Bluejays! We're making a new, limited edition "THE WALK SIGNAL TO CROSS 24TH STREET IS NOW ON" T-shirt.
Want to get one? Here's how.
Fr. Larry Gillick, SJ, near the 24th Street campus crosswalk, where renovations are now underway. For nearly 30 years, Fr. Gillick crossed the street to the sound of, “Walk signal to cross 24th Street is now on …” — a message so iconic to Bluejays that an Omaha company made T-shirts a few years back. Fr. Gillick made sure to get one. (Photo by Father Don Doll, SJ)
By Micah Mertes
Father Larry Gillick, SJ, remembers the days before the walk signal to cross 24th Street found its voice.
"There was a button to push, but no voice or other sound to let me know when to cross or how long I had," says Fr. Gillick, who is visually impaired. "I would hit the button, listen very carefully, hope the cars saw the light and then run across the street as fast as I could. I was a very fast runner then."
When 24th became a two-way street, says Fr. Gillick — director of the Deglman Center for Ignatian Spirituality — it got even tougher for him to make out where the cars were coming from, and how fast.
About 30 years ago, then-Creighton President The Rev. Michael G. Morrison, SJ, took note of his friend bolting across the street. That wouldn’t do. To accommodate both Fr. Gillick and a visually impaired law student, Creighton added to the crosswalk a voiceover of "Walk signal to cross 24th Street is now on."
For three decades, that voice safely guided him and many others to each side of the Mall. To the best of Fr. Gillick’s knowledge, campus has never had any other crosswalks with a voiceover.
"Yes, that poor woman was scrunched up in that little speaker box all these years," he says. "And then she'd always get cut off the third time she tried to say the walk signal is on. But I could never have crossed without the security of that sound."
As we noted in a previous story, the beautification of the 24th Street corridor leaves the fate of the crosswalk voice in question. New pedestrian walk signals were installed this week. The lights will beep when it's safe to cross, beeping faster as time runs out.
When Creighton installed the voice at 24th Street, audible pedestrian signals were less common. Visible pedestrian signals were first installed in the U.S. in the 1930s, and audible signals began to spread in the 1970s. In the late ’90s, Congress passed The Transportation Equity Act for the 21st Century, which directed crosswalks to include audible signals.

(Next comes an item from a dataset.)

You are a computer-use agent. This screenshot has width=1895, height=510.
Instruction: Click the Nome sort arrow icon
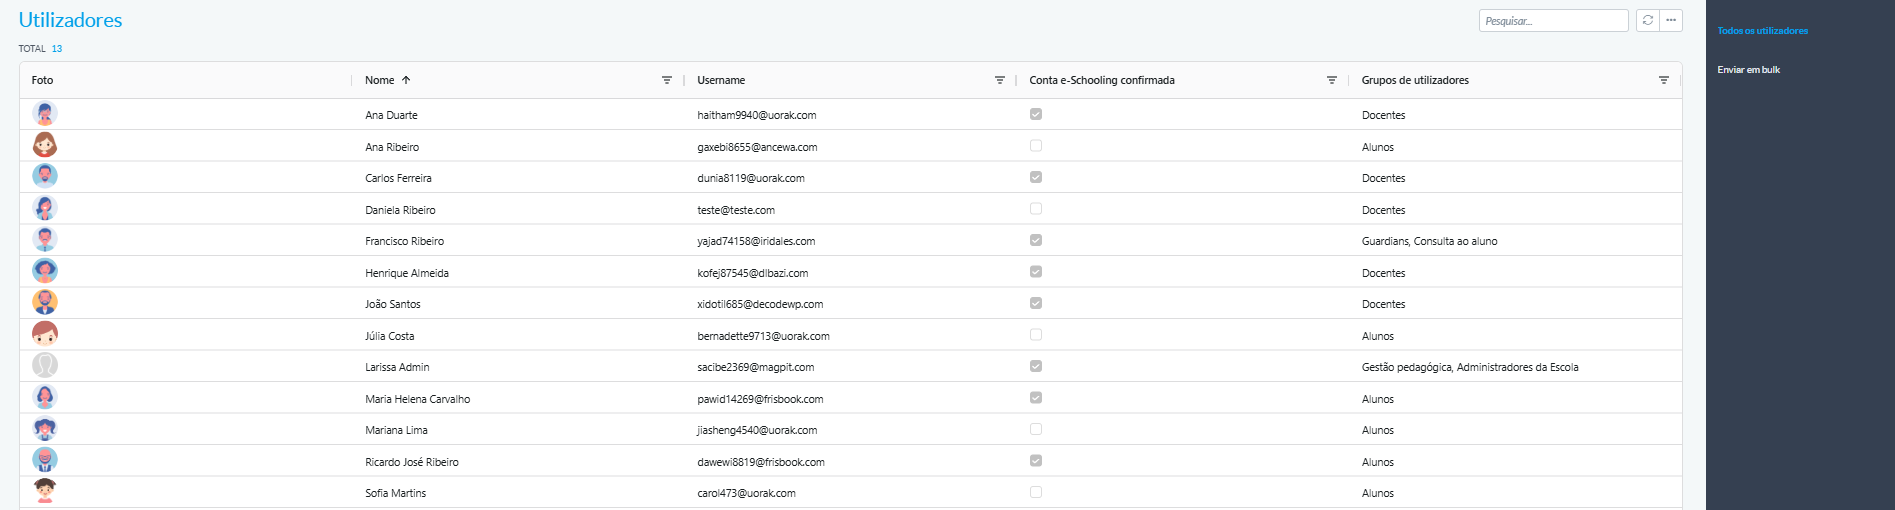[x=406, y=80]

Derek Scott, associate vice president of Facilities Management, says they hope to add the voice back to the crosswalk, but are still determining if it complies with code and guidelines.
Whatever the case, Scott says, the safety of the crosswalk is much improved. He noted the vehicle lane reduction, separate bike lanes, dedicated bus pullouts, new pedestrian/vehicle lane markers, as well as the elimination of the vehicle drop-off in Deglman Square. The roundabout to the south, meanwhile, will slow traffic.

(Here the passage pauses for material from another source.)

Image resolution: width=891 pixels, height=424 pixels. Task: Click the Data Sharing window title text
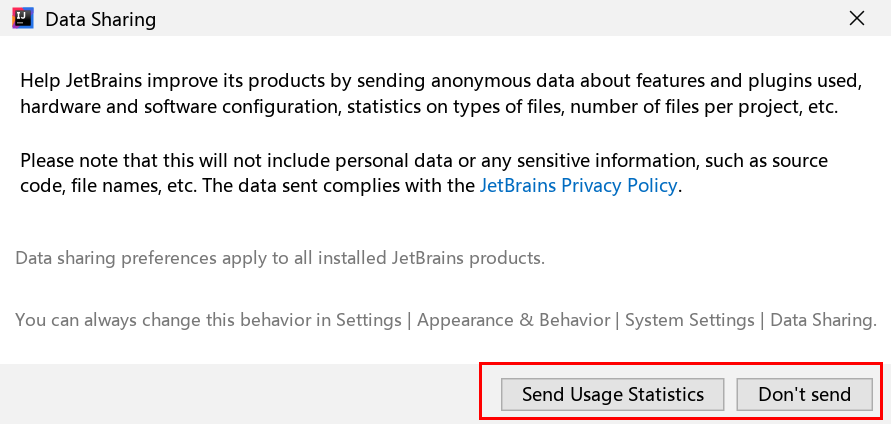[100, 19]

The project also transforms Creighton's front door and spotlights many other improvements around campus. (Read more about the project here.)
Fr. Gillick is very pleased, both with the safety improvements and the beautification of Creighton’s gateway. It’s a testament, he says, to how much campus has grown and flourished over his 40-plus years at Creighton.
He will miss that voice if it doesn’t return. But whatever happens, he considers this an opportunity to reflect on the nature of change and celebrate the larger transformation taking place at Creighton.
"Maybe it's time for a new voice, anyway, a new kid in town."
In fact, he says, there's perhaps no better Creighton metaphor for accepting change than the walk signal itself.
About a decade ago at a Baccalaureate Mass, Fr. Gillick gave a homily for graduating students. Beforehand, he stopped by 24th Street and grabbed a recording of the walk signal to play during his homily. All the students laughed. Most of their parents were confused.
"The signal is perfect for a graduation homily," Fr. Gillick says. "Graduation is a signal to cross, not just this 24th Street, but all the other 24th Streets you'll ever cross."